Targeting cancer at its roots: researchers find the shape of DNA can affect the ability of brain tumour cells to grow
Glioblastoma is the most aggressive cancerous brain tumour in adults and remains one of the most difficult of the cancers to treat. New research led by SickKids has found clues to how glioblastoma and possibly other cancers proliferate.
TORONTO – Glioblastoma is the most aggressive cancerous brain tumour in adults and remains one of the most difficult of the cancers to treat. Offered radiation therapy and chemotherapy, 1,500 Canadian adults every year begin treatment knowing that with an average survival of 15 months, glioblastoma will soon take over their brain, with fatal consequences. Glioblastoma also affects about 150 children in Canada every year.
New research led by The Hospital for Sick Children (SickKids) has found clues to how glioblastoma and possibly other cancers proliferate. Scientists have found that the 3D structure of DNA, or the way that DNA is folded in a cancer cell, can determine its ability to generate more cancer cells and maintain tumour growth. The study is published in the November 25 online edition of Cancer Cell.
The researchers identified a new function for a protein called histone 3.3 (H3.3). This protein is needed to fold or shape the DNA in its normal structure. In adult glioblastoma cells this protein occurs in lower than normal levels. Lower levels of this protein give rise to an irregular DNA shape, which prevents the cells from maturing. The cells are locked in a stem cell state, producing a small pool of cells in the glioblastoma called cancer stem cells.
“Although these cells are not numerous in a tumour, they are nonetheless fundamental to its growth, as they provide an everlasting supply of progeny that constitute the bulk of the tumour and drive tumour growth,” says Dr. Marco Gallo, first author of the study and SickKids post-doctoral fellow.
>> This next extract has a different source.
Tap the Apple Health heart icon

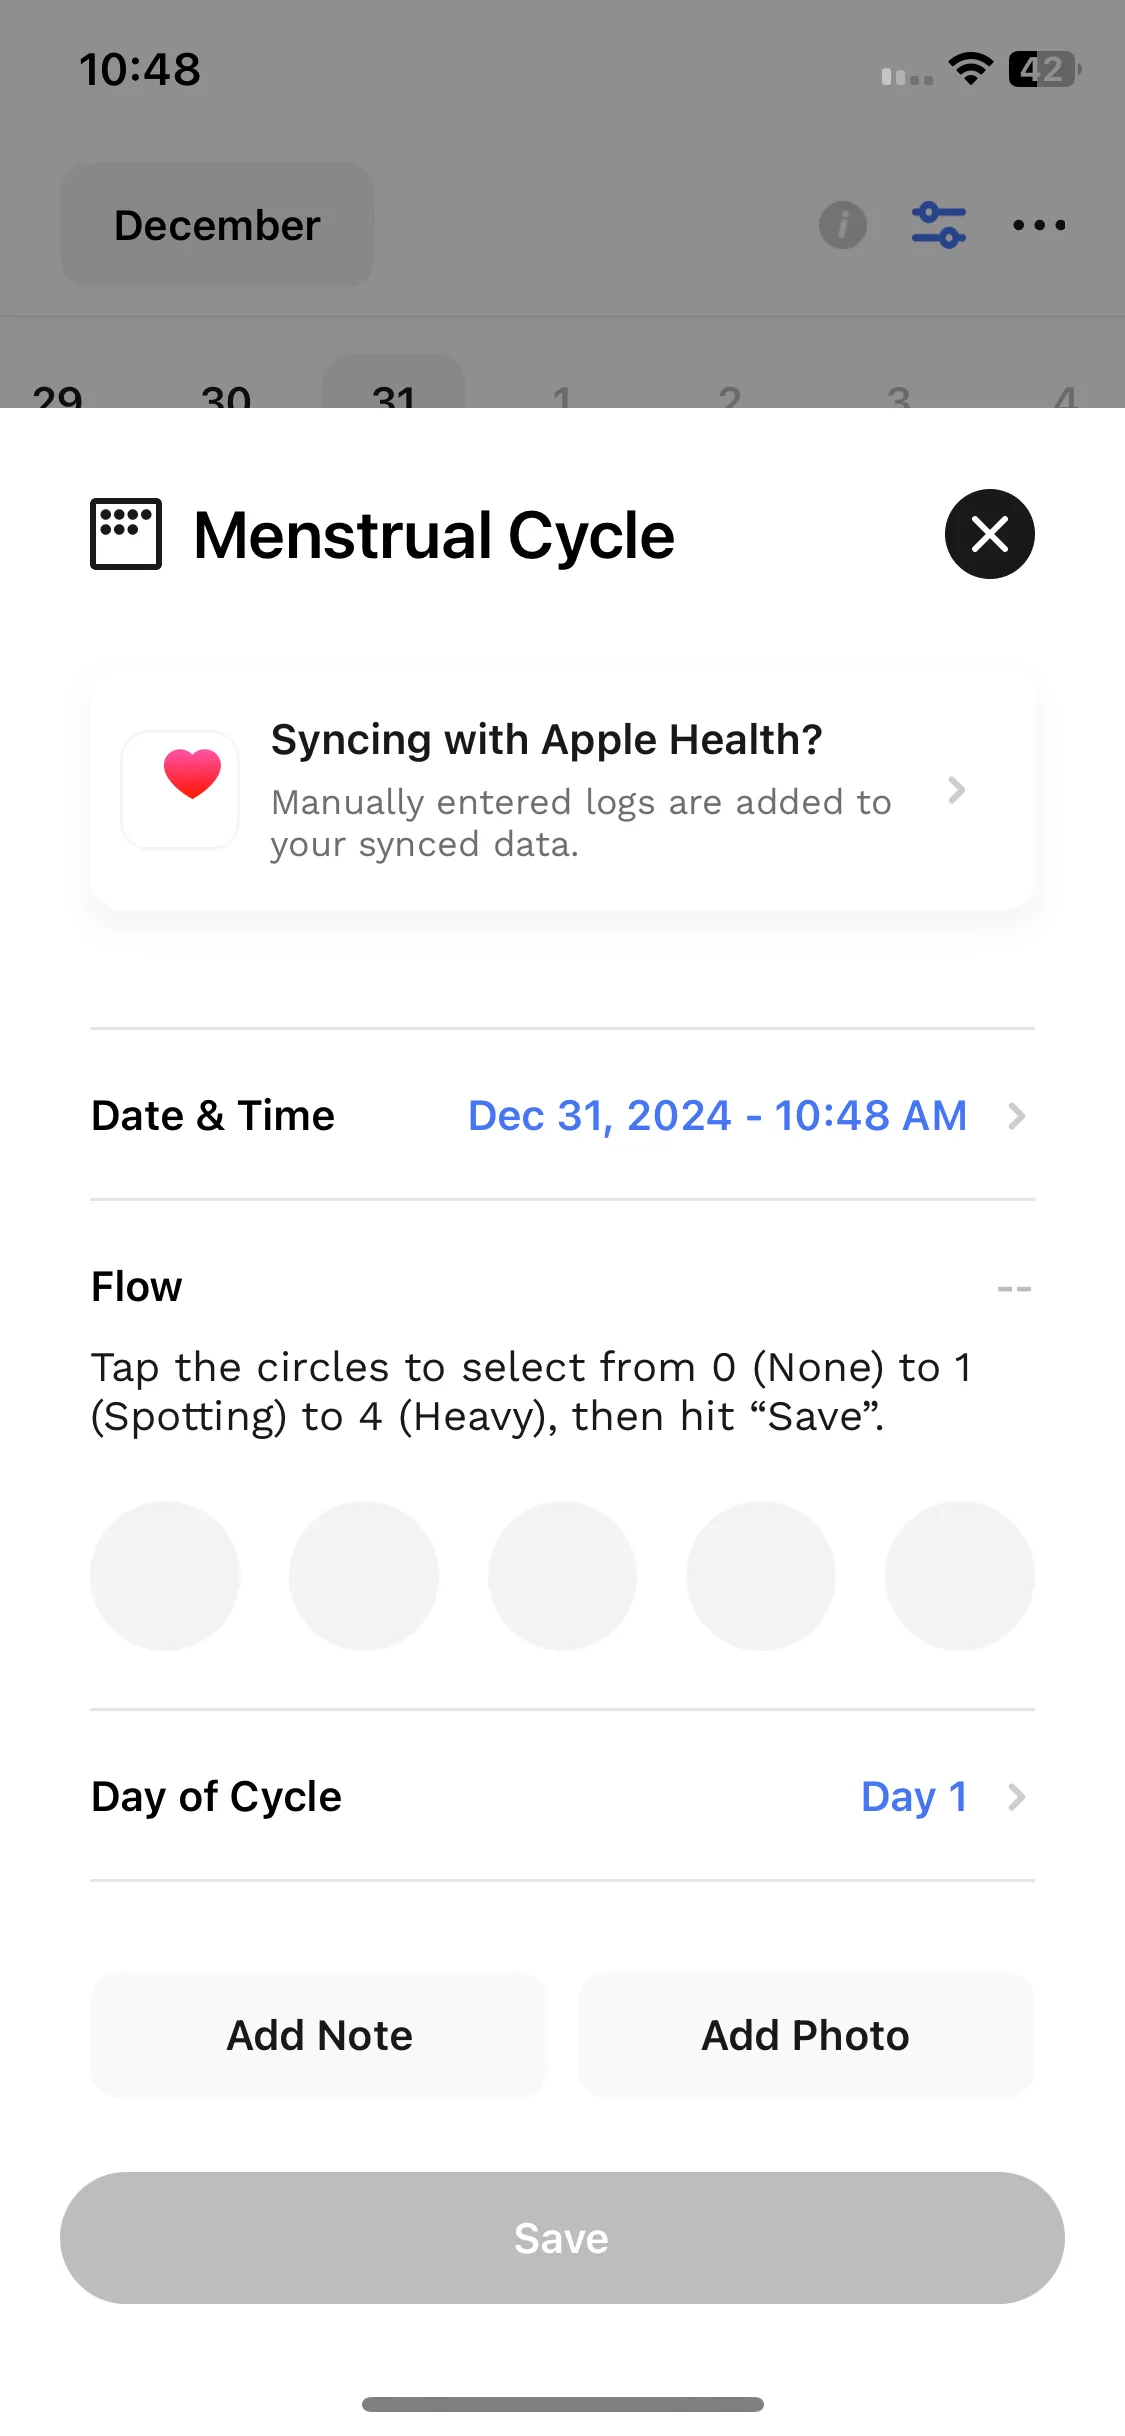coord(180,789)
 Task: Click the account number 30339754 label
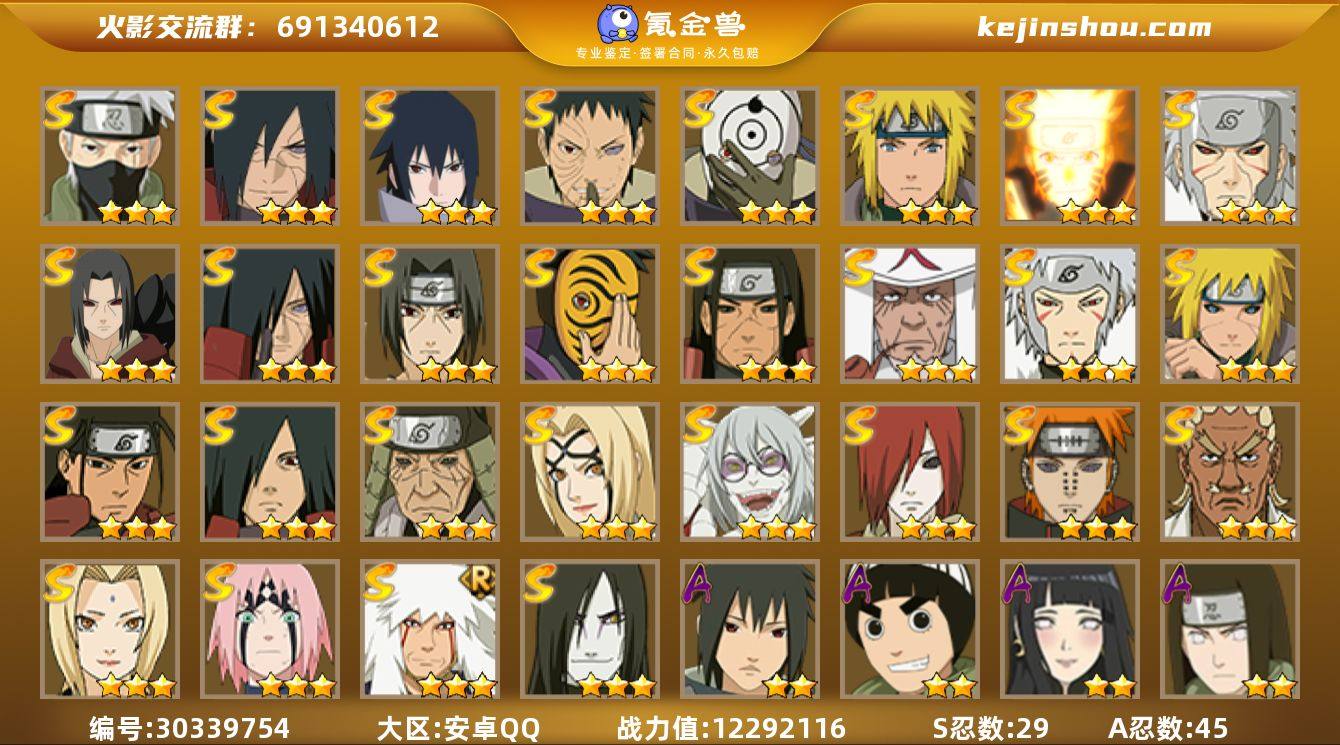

Researchers were also able to determine how levels of H3.3 are suppressed. They identified a protein in glioblastoma stem cells which turns off the gene responsible for producing the DNA folding protein.
According to Dr. Peter Dirks, co-principal investigator of the study, Staff Neurosurgeon and Senior Scientist at SickKids, this is the first study to make a link between the overall architecture of DNA and the tumour-propagating properties of cancer cells. In this investigation, the scientists were able to change the shape of the DNA by controlling the levels of the folding protein and by exposing the tumour cells to two drugs known to affect DNA structure. By changing the shape in this manner, the scientists were able to reduce the tumour cells’ ability to divide and grow.
“Our findings offer proof-of-principle that new drugs that alter DNA structure hold promise to suppress cancer stem cells’ ability to replenish the tumour, offering new weapons to attack cancer cells at its roots,” says Dirks, who is also Principal Investigator at The Arthur and Sonia Labatt Brain Tumour Research Centre at SickKids and Professor of Neurosurgery and Molecular Genetics at the University of Toronto.
Dr. Mathieu Lupien from the Princess Margaret Cancer Centre – University Health Network is the co-principal investigator of the study.
The research is supported by Genome Canada, Ontario Institute for Cancer Research, SickKids Foundation, Jessica’s Footprint, Hopeful Minds Foundation, BrainChild, the Canadian Cancer Society Research Institute, Canadian Institutes of Health Research, the National Institutes of Health, and The Structural Genomics Consortium.